BIOGAS Das niedersächsische Jühnde ist unabhängig vom Energiemarkt

„Im Dorf ist es interessanter geworden, und man kennt sich jetzt besser“, zählt der Landwirt Reinhard von Werder die Vorteile des Biokraftwerks mit angeschlossenem Nahwärmenetz auf. „Anderswo reden die Leute übers Wetter, bei uns über die gemeinsame Anlage“

AUS JÜHNDE ANNETTE JENSEN

Jörg Weitemeier steigt die Treppe hinauf, um durch ein Bullauge ins Innere des riesigen Blechkessels mit Kuppeldach zu schauen. „Man muss das da drinnen als lebendes Objekt betrachten“, sagt der 49-Jährige. Das „lebende Objekt“ ist eine blubbernde braune Pampe. Stündlich wird sie mit ein bis zwei Tonnen Silage aus Gras, Mais- und Getreidepflanzen sowie einem Schuss Gülle aufgefüllt und ab und zu umgerührt. „Der Fermenter darf nicht überfüttert werden und nicht verhungern“, erklärt der Betriebsleiter eifrig. Früher war er Bauer, dann Zahntechniker, bis er vor vier Jahren dank des neuen Biokraftwerks wieder einen Job in seinem Heimatdorf Jühnde gefunden hat.

Mithilfe mehrerer Computer achtet Weitemeier darauf, dass sich die Bakterien in der luftdicht abgeschlossenen, körperwarmen Suppe wohlfühlen. Das Methan, das sie produzieren, wandert durch ein Rohr in einen containergroßen Kasten, der Strom und Wärme erzeugt. Zusammen mit einem Holzhackschnitzelofen sorgt das kleine Blockheizkraftwerk dafür, dass sich das 760-Einwohner-Dorf in der Nähe von Göttingen fast vollständig vom Weltenergiemarkt abkoppeln konnte.

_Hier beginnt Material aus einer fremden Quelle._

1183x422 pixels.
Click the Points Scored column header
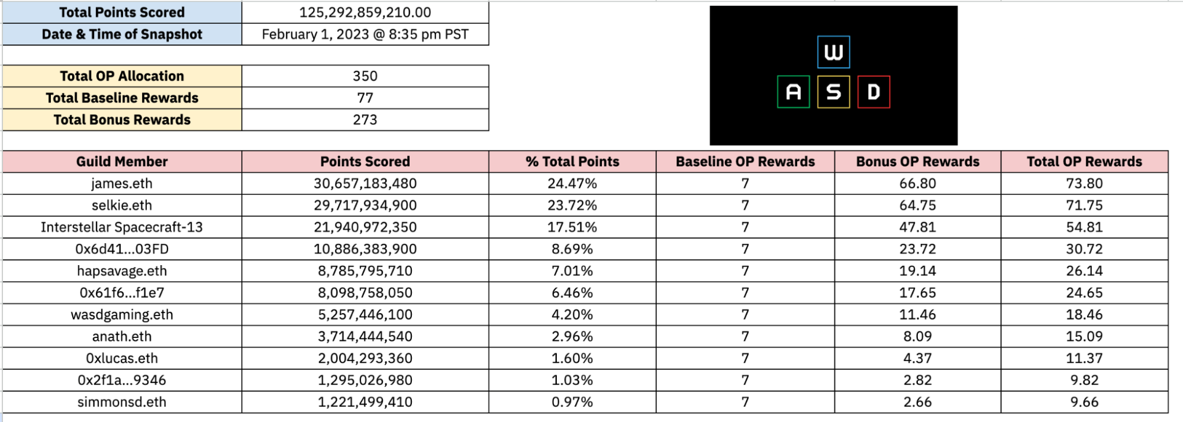coord(365,162)
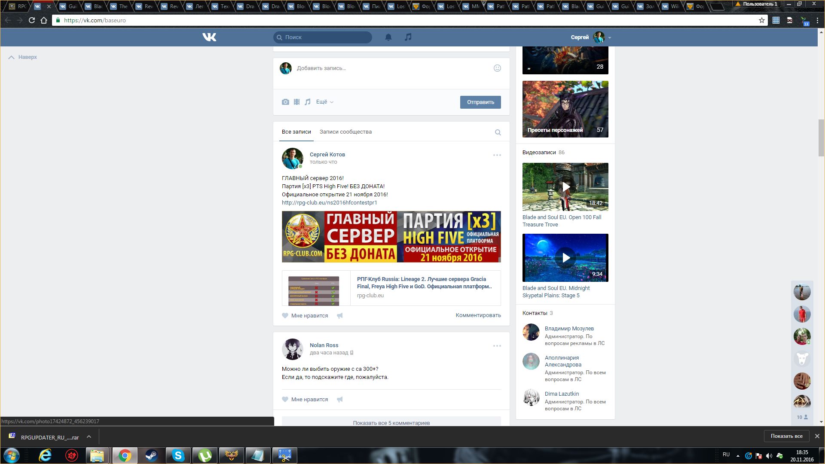Select the Все записи tab
Viewport: 825px width, 464px height.
click(x=296, y=132)

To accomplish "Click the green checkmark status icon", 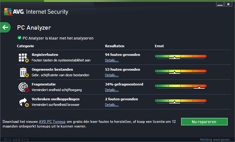I will (19, 38).
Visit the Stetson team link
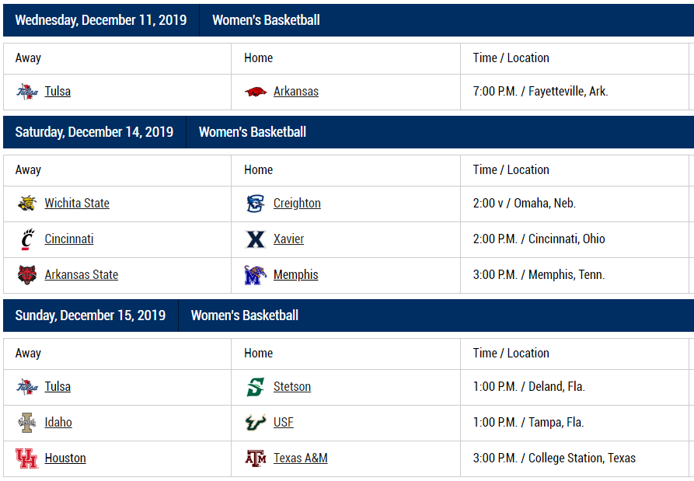 pyautogui.click(x=292, y=387)
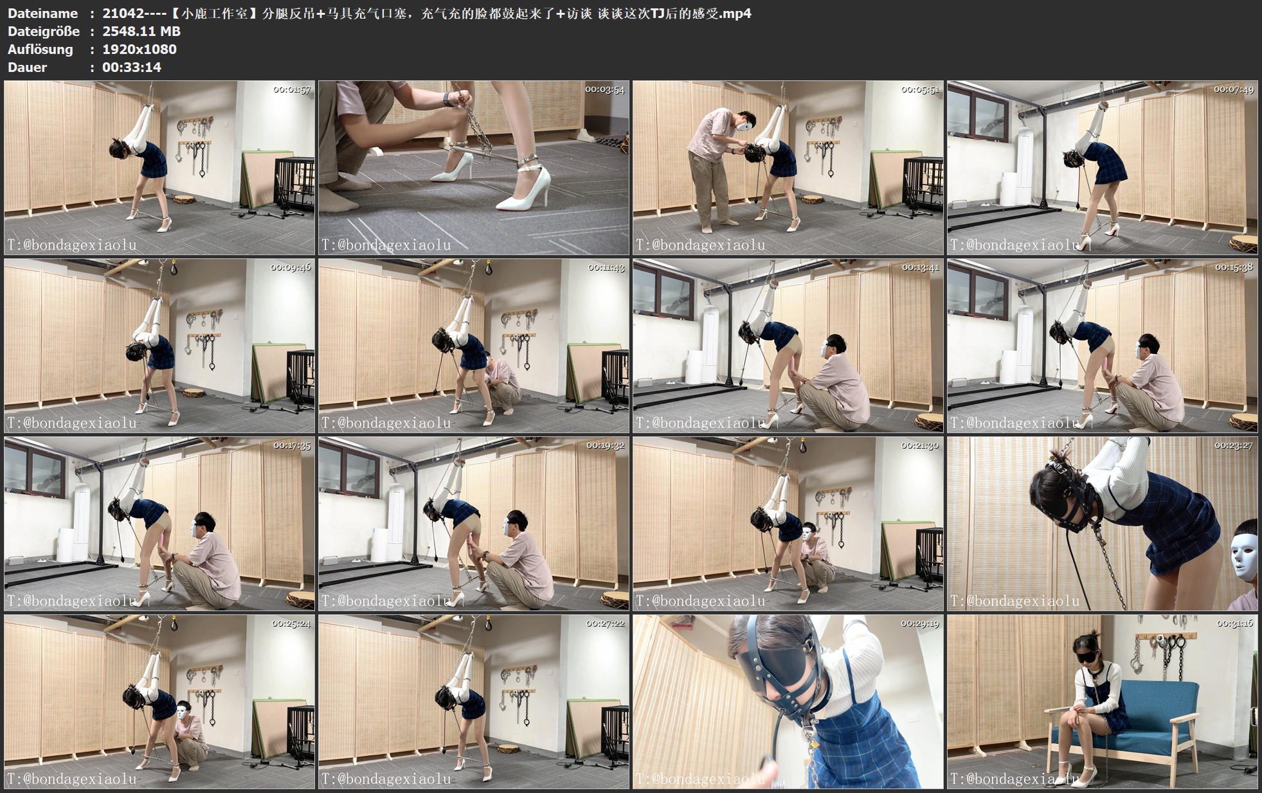1262x793 pixels.
Task: Click the Auflösung value 1920x1080
Action: (139, 49)
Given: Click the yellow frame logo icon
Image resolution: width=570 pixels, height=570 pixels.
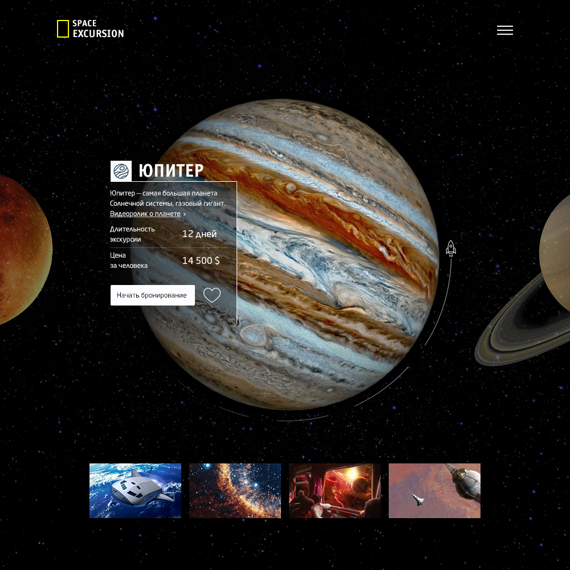Looking at the screenshot, I should click(63, 29).
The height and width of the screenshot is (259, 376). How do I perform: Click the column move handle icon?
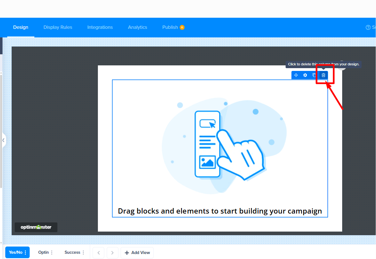coord(296,75)
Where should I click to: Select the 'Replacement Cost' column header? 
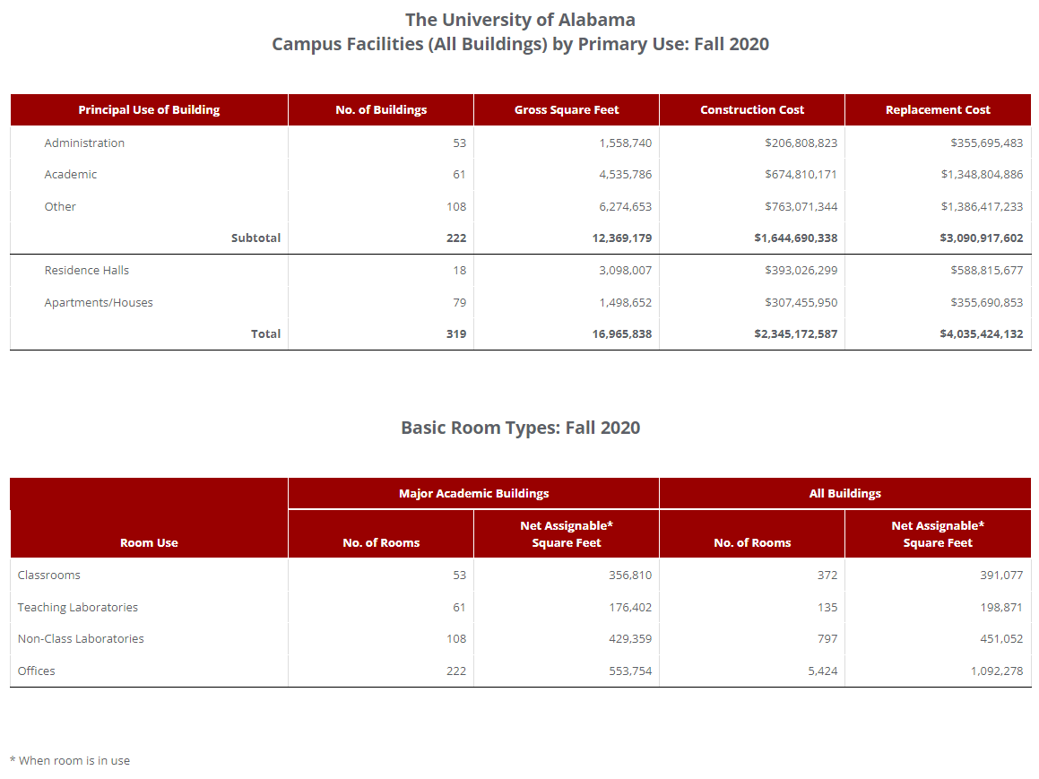coord(938,110)
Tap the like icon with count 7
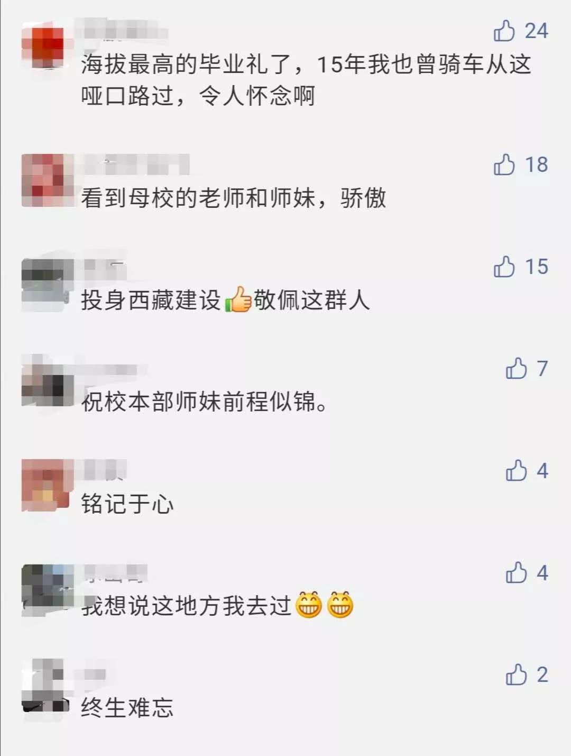Screen dimensions: 571x756 tap(516, 369)
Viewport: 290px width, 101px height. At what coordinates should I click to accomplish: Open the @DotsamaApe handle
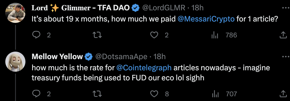(121, 57)
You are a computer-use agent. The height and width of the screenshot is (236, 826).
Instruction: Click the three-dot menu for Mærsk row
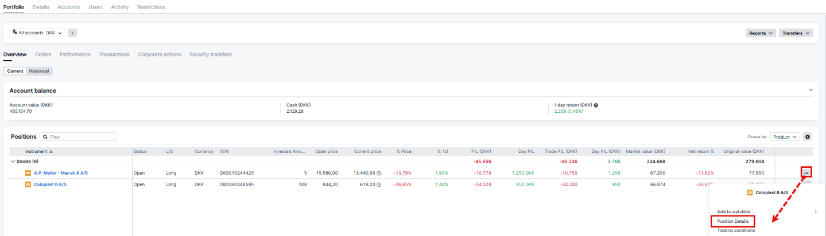[806, 172]
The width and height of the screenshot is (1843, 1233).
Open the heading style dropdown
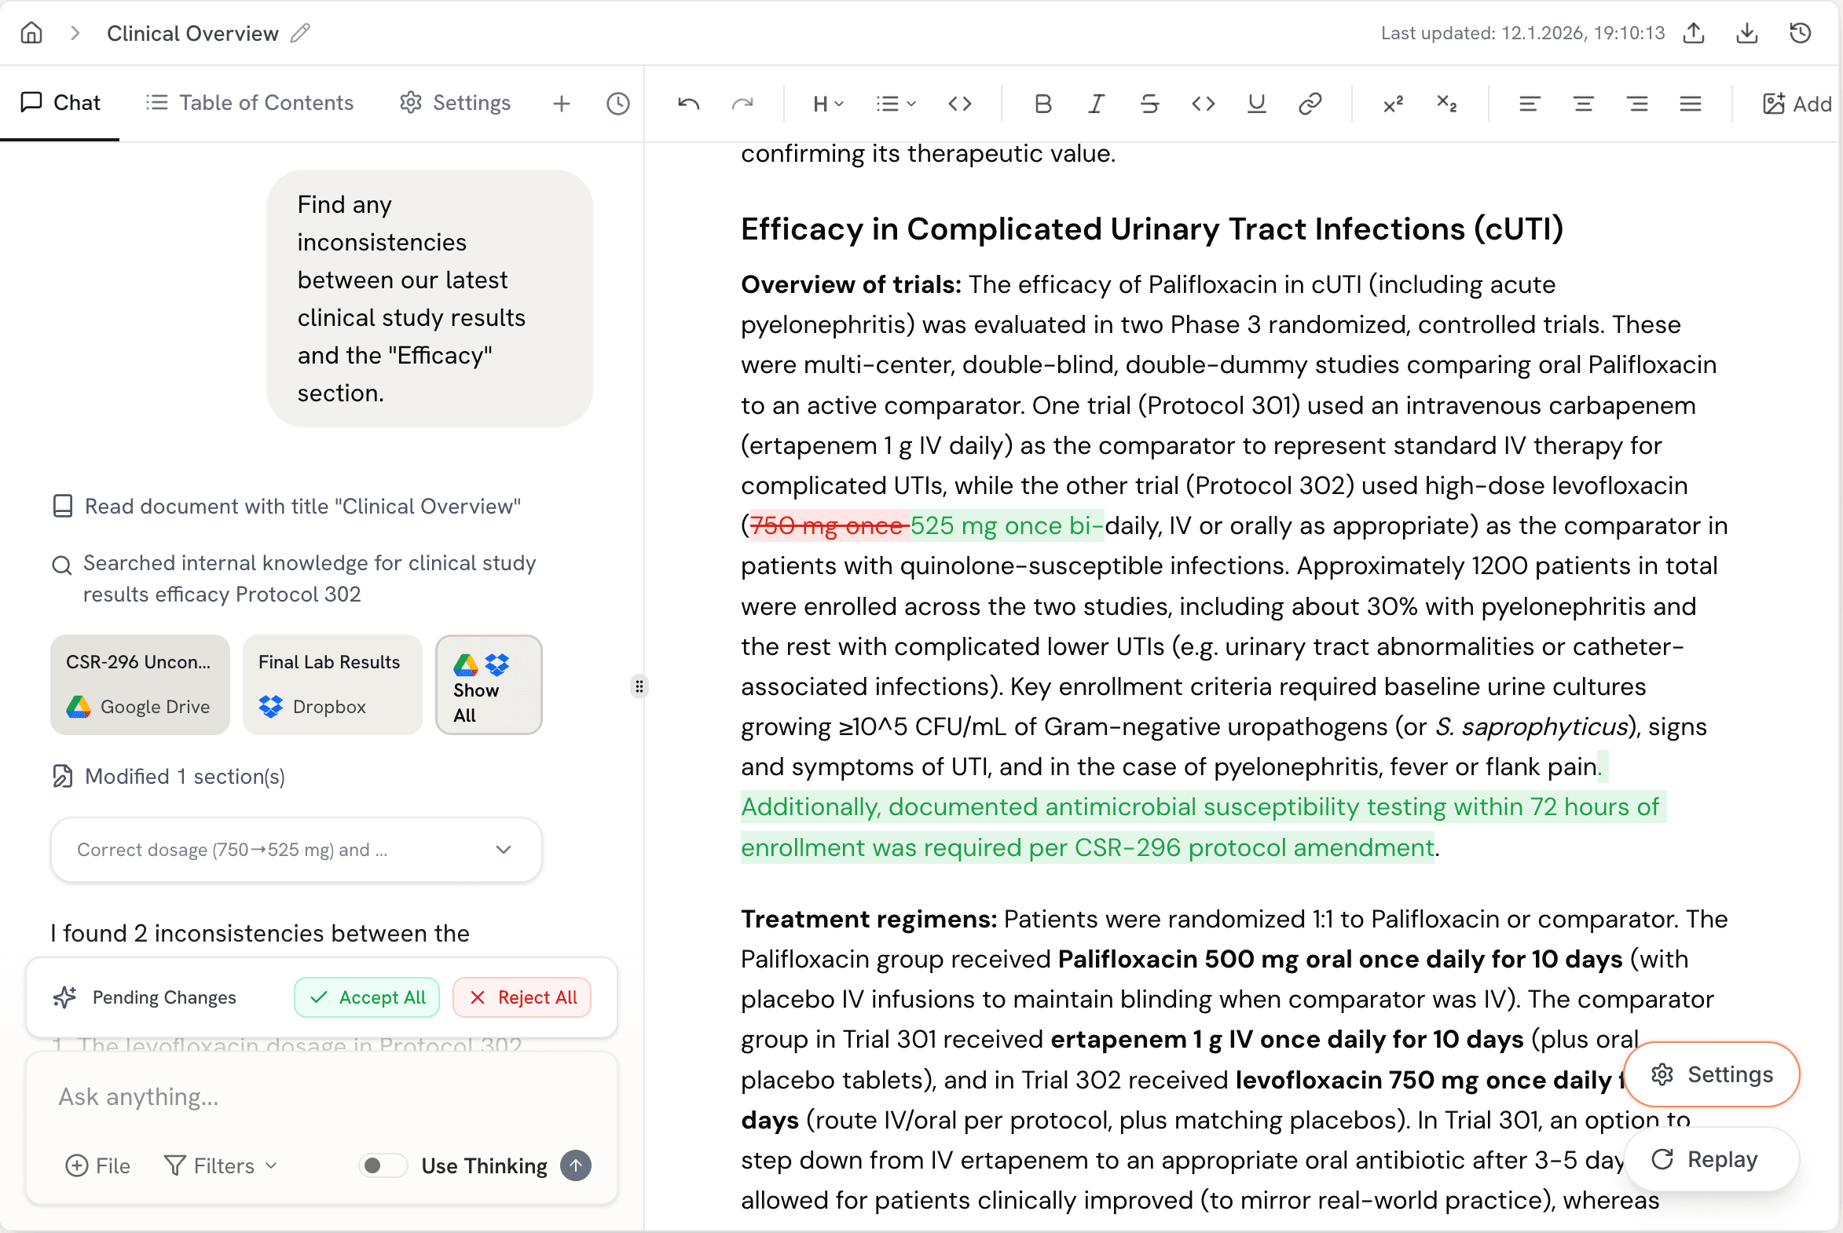[x=828, y=103]
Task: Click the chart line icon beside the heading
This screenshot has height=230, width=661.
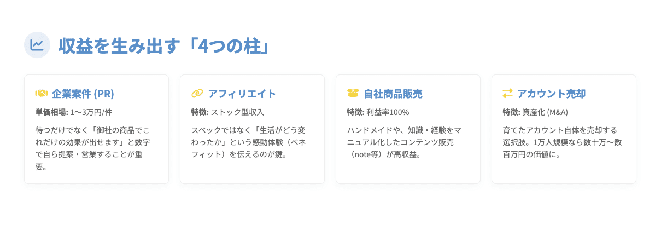Action: [x=37, y=45]
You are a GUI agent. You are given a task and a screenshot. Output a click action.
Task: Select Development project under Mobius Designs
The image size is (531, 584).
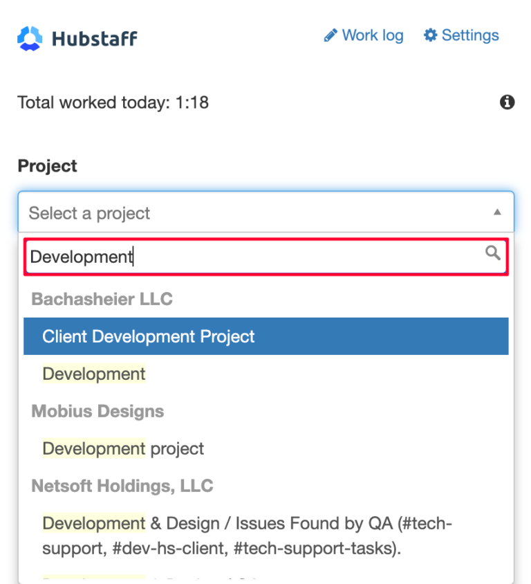122,448
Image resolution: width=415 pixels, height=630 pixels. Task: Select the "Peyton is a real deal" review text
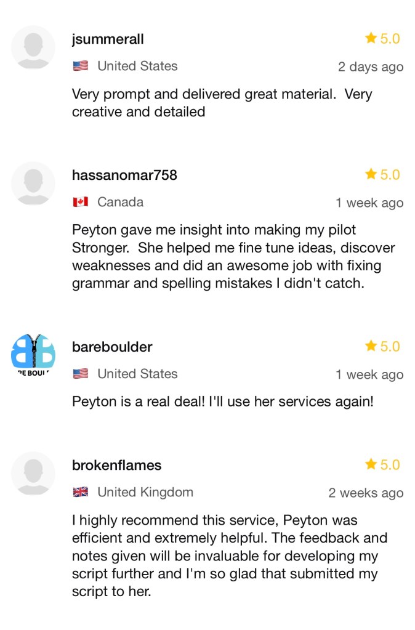click(222, 402)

„Durch die Energie, die wir von hier durchs Nahwärmenetz runter ins Dorf schicken, sparen wir 300.000 Liter Heizöl im Jahr“, sagt der Sprecher der Bioenergiedorfgenossenschaft Eckhard Fangmeier und weist mit einer Handbewegung in Richtung des romantischen Orts in der Talsenke. Dort haben drei Viertel der Haushalte ihre alte Heizung und die Tanks entsorgt und nutzen den freien Keller nun als Wellnessoase, Vorrats- oder Gästezimmer. Die Kosten für die Abnahmestation, durch die das 80 Grad heiße Wasser in die Häuser kommt, haben sich dank des hohen Ölpreises schon drei Jahre nach Projektstart amortisiert. Jetzt erspart die Gemeinschaftsanlage jedem angeschlossenen Haushalt mehrere hundert Euro Heizkosten im Jahr.

Manfred Menke sitzt in der Holzhütte, in der die Verwaltungszentrale des Kraftwerks untergebracht ist. Das Telefon klingelt oft: In Marrakesch wollen Leute ein Bioenergiezentrum aufbauen, eine Wissenschaftlergruppe kündigt sich an. Vor dem Mann mit dem Meckihaarschnitt liegen Stapel von Anfragen: Sogar in Korea, den USA und Australien ist Jühnde inzwischen ein Begriff. 7.000 Besucher pilgern jährlich in das erste deutsche Bioenergiedorf. Begeistert von dem Interesse wollen Menke und seine Kollegen nun ein Informations- und Seminarzentrum aufbauen.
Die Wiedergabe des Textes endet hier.